[Items from a data source]

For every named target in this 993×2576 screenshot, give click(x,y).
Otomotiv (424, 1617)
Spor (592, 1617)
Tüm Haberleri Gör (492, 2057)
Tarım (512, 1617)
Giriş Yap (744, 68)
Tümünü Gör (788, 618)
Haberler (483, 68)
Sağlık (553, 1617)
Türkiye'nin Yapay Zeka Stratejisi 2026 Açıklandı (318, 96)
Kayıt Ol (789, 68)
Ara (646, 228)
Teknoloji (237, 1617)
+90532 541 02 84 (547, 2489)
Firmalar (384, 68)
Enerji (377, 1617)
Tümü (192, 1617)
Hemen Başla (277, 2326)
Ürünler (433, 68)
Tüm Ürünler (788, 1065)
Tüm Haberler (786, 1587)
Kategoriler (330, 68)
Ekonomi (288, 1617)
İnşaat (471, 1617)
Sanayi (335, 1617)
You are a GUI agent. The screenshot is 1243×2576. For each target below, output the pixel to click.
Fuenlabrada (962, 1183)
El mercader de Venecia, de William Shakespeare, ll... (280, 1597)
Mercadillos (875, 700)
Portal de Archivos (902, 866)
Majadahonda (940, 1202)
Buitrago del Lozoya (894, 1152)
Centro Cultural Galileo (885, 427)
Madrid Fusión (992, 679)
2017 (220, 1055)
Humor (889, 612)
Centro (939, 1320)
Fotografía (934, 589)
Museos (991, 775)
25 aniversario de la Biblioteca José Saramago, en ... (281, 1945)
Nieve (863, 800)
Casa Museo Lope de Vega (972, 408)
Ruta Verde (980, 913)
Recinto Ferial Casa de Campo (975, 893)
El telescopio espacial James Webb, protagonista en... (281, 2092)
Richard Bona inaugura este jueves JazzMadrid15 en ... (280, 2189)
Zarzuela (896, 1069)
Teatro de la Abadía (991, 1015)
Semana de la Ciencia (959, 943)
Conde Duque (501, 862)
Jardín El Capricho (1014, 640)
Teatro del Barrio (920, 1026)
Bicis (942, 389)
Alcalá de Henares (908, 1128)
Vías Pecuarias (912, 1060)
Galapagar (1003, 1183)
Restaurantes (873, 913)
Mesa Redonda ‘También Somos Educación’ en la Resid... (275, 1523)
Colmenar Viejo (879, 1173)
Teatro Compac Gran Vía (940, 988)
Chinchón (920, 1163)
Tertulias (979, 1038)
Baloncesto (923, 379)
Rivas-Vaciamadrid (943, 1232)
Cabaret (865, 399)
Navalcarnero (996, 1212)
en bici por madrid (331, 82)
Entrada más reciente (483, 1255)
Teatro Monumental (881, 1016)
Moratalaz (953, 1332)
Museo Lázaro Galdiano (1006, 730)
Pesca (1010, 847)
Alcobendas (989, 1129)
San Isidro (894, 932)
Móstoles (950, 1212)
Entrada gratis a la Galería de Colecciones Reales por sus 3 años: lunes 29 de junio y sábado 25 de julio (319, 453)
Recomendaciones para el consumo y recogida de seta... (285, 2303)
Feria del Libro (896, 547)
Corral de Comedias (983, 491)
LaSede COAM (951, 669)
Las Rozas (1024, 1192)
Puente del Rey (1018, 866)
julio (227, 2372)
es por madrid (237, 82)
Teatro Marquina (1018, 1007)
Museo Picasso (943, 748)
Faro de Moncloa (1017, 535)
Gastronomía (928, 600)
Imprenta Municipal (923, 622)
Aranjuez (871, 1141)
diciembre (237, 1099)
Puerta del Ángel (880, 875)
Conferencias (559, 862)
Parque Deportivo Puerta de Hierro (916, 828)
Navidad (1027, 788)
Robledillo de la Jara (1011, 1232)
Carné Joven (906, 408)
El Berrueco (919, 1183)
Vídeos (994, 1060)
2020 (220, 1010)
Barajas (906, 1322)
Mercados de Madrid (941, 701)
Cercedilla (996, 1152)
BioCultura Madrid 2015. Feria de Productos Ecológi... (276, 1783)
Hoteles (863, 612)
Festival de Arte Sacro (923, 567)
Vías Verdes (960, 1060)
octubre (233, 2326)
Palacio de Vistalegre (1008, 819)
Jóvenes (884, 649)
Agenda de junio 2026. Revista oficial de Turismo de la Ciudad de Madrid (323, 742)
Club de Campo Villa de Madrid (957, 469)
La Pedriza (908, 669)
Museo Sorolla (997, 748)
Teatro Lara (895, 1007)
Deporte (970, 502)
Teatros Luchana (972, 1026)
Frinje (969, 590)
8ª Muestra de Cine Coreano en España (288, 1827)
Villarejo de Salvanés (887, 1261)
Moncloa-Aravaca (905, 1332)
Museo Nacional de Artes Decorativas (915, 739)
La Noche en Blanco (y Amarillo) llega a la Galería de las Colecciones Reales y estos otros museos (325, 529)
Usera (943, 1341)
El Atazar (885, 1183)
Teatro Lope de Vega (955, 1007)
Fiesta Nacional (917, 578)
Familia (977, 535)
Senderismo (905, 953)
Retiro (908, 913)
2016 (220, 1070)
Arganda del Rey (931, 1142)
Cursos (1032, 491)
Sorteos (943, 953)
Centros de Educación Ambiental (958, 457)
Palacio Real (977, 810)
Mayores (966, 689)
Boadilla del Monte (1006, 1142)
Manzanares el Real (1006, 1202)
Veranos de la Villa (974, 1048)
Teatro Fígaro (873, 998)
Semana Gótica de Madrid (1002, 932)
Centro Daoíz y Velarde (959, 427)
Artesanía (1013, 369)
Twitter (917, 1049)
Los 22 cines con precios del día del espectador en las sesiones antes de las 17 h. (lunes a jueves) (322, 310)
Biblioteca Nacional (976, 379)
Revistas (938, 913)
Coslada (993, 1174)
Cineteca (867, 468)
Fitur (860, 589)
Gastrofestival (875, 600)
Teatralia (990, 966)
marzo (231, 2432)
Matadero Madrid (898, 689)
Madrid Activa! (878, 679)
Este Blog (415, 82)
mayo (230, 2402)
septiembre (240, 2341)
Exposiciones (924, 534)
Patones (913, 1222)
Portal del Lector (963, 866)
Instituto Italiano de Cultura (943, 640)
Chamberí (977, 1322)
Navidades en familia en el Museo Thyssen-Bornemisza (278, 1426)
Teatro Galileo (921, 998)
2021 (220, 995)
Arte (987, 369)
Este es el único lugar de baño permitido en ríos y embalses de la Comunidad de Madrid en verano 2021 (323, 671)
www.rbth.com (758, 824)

◆ **GOAL OF THE EXERCISE**
Retype exactly the line with "2021 (220, 995)" and each line after it until the records end, and include no other line.

◆ **ANSWER SPACE**
2021 (220, 995)
Arte (987, 369)
Este es el único lugar de baño permitido en ríos y embalses de la Comunidad de Madrid en verano 2021 (323, 671)
www.rbth.com (758, 824)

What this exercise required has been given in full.